Christmas was sneaking up on me and during the first week of December I got a
phone call from Don. He had finished his finals for the quarter and was home
for a whole month. God, I couldn’t wait for college myself. I could seriously
look forward to four weeks of vacation, instead of the two that you normally get
in high school.
Anyway, all of the things that Alan and I talked about that night in his
backyard sort of went out the window. I could feel a pull towards Don that was
unmistakable. Suddenly I’d reverted back to how I felt the previous summer and
Alan went on the back burner. Or at least the middle burner. I was really
excited that Don called me but I could feel an inner struggle the whole time we
talked. I’m sure you already know what that struggle was: Don or Alan.

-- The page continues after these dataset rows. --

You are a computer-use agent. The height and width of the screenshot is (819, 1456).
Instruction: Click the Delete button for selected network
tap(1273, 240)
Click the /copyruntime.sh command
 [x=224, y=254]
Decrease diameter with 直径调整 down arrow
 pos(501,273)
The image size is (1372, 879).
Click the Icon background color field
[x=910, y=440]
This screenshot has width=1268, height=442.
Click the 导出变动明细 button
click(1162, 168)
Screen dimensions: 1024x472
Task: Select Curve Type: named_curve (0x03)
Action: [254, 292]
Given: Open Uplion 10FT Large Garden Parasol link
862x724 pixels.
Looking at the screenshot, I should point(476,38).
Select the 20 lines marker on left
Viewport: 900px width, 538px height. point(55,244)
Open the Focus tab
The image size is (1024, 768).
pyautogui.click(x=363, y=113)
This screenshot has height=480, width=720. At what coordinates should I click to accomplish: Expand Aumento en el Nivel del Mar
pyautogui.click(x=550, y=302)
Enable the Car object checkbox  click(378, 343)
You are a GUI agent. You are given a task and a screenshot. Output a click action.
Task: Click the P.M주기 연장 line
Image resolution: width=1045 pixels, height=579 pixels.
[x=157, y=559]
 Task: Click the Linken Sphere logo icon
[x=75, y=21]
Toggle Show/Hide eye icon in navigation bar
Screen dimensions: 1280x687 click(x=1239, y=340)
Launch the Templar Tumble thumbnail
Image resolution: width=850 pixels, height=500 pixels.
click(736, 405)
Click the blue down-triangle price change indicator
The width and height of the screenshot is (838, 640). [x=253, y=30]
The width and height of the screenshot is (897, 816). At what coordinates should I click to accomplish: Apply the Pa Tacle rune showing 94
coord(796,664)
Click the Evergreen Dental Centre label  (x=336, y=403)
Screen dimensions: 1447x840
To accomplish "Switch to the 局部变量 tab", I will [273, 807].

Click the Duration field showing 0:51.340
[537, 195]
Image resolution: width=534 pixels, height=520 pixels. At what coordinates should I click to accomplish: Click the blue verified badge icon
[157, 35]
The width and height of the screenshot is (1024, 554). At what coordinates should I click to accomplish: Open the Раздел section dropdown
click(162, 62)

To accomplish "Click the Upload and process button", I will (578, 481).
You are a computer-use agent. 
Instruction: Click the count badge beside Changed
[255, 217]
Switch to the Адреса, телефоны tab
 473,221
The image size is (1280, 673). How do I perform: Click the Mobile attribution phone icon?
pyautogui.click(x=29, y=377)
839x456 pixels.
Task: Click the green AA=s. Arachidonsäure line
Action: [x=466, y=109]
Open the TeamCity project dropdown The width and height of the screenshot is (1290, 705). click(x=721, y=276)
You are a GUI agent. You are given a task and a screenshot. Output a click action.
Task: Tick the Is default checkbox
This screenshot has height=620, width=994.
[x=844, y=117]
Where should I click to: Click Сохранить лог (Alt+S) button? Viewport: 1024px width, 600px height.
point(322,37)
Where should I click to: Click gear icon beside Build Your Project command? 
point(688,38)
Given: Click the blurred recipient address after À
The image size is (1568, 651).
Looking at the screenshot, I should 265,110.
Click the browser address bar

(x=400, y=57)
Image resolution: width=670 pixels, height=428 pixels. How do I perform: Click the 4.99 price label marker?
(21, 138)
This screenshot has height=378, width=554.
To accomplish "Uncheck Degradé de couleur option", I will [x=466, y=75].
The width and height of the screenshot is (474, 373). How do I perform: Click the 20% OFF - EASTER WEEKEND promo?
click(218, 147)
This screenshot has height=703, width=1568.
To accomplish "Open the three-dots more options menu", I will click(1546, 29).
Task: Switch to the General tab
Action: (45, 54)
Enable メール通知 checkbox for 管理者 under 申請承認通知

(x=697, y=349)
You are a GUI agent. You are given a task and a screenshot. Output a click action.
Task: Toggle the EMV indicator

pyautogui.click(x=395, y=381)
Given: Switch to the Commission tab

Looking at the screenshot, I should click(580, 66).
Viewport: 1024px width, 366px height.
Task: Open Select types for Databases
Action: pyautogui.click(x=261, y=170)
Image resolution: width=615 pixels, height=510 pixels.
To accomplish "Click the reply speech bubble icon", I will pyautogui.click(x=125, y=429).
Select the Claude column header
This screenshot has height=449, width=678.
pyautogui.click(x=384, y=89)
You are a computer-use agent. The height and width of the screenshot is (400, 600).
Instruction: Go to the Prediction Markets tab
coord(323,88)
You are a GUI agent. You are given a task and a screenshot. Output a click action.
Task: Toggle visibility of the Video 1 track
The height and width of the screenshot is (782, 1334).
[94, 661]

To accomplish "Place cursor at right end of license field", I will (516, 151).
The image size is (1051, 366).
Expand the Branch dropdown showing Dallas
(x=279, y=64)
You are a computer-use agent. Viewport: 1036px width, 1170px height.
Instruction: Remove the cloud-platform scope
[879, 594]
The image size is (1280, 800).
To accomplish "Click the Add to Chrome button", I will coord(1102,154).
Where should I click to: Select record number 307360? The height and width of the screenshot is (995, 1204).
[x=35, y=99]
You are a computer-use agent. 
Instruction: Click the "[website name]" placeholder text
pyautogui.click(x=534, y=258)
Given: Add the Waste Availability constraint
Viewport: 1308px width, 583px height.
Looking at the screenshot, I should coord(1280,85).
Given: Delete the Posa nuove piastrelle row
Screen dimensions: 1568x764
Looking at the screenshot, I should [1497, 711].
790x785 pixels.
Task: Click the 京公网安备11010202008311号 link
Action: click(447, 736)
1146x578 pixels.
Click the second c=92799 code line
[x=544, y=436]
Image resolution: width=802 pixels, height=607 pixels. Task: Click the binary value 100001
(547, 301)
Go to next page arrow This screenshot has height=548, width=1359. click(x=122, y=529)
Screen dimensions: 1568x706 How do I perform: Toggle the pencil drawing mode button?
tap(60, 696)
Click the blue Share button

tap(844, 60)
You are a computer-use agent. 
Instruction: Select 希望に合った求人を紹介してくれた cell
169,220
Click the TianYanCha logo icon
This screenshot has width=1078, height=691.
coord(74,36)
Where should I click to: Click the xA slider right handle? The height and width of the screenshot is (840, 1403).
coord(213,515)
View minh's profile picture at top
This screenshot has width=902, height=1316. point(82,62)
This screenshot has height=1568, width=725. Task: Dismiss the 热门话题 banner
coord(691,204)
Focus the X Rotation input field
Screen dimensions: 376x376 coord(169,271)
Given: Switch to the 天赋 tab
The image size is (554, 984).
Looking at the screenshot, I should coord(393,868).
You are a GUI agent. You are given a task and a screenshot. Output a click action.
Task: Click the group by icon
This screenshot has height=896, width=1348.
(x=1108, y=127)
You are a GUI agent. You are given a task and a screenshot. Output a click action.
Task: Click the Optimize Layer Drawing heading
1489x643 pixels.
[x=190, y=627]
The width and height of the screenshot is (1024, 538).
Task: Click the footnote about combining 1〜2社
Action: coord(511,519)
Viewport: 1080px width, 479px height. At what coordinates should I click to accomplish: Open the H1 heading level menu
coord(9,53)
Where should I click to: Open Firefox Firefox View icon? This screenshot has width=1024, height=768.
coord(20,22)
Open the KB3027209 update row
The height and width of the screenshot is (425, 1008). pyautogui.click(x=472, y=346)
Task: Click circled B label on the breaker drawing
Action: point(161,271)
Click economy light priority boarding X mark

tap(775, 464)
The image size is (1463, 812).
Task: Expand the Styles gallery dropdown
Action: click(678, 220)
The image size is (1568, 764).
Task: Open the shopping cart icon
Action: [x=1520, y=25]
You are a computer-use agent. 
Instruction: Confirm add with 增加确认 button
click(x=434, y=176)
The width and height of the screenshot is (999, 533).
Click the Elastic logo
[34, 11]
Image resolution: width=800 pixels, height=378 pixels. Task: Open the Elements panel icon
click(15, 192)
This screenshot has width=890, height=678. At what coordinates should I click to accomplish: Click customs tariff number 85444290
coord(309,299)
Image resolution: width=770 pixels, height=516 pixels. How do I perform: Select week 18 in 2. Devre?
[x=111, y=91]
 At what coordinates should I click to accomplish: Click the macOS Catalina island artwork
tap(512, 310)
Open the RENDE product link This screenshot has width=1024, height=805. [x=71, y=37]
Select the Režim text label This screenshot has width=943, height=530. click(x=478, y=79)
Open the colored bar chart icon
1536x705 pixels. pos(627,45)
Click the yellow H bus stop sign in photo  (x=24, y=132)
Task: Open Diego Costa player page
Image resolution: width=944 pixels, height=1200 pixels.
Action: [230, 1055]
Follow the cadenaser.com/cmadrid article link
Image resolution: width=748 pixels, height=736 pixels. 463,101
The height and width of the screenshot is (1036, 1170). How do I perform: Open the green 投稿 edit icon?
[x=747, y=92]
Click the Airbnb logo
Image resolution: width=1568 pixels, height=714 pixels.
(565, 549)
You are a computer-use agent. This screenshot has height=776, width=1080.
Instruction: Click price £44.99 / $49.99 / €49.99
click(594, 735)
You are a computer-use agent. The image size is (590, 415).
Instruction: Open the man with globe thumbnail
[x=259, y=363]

It
seemed that Don was winning. And all it took was a phone call. Was I
weak-kneed or what? I had no idea then, but that struggle would plague me for
years.
I don’t really know what was still drawing me to Don. Actually I should correct
that. After all this time I do, in fact, know. He was the first guy that I
loved and I couldn’t shake the feeling. It really made me feel like shit being
around Alan and feeling that way. I think he sensed something because he went
into sort of a somber mood when he found out that Don was back in town. I guess
it’s really hard to hide a crush that you have on someone and I suppose I was
like an open book to Alan.
I had to work on Christmas Eve until 6:00 when the store was supposed to close,
and Kroger was a madhouse. The entire time I was working the lines from the
cash registers stretched at least halfway down the grocery aisles, so how
anybody who wasn’t in line did any shopping was beyond me. The lines never let
up, but finally around 3:30 I was able to take a break. The lines for the
express lanes were about twenty-five minutes long so I went to another grocery
store in the strip mall where there were absolutely no lines. I bought a
Snickers bar and a Coke then headed back to the Kroger Deli to eat it. As I did
I passed all of those people in the express lanes and mumbled out loud, “There
are no lines at Big Star.” A few customers laughed but everyone stayed where
they were. I guess they thought I was kidding.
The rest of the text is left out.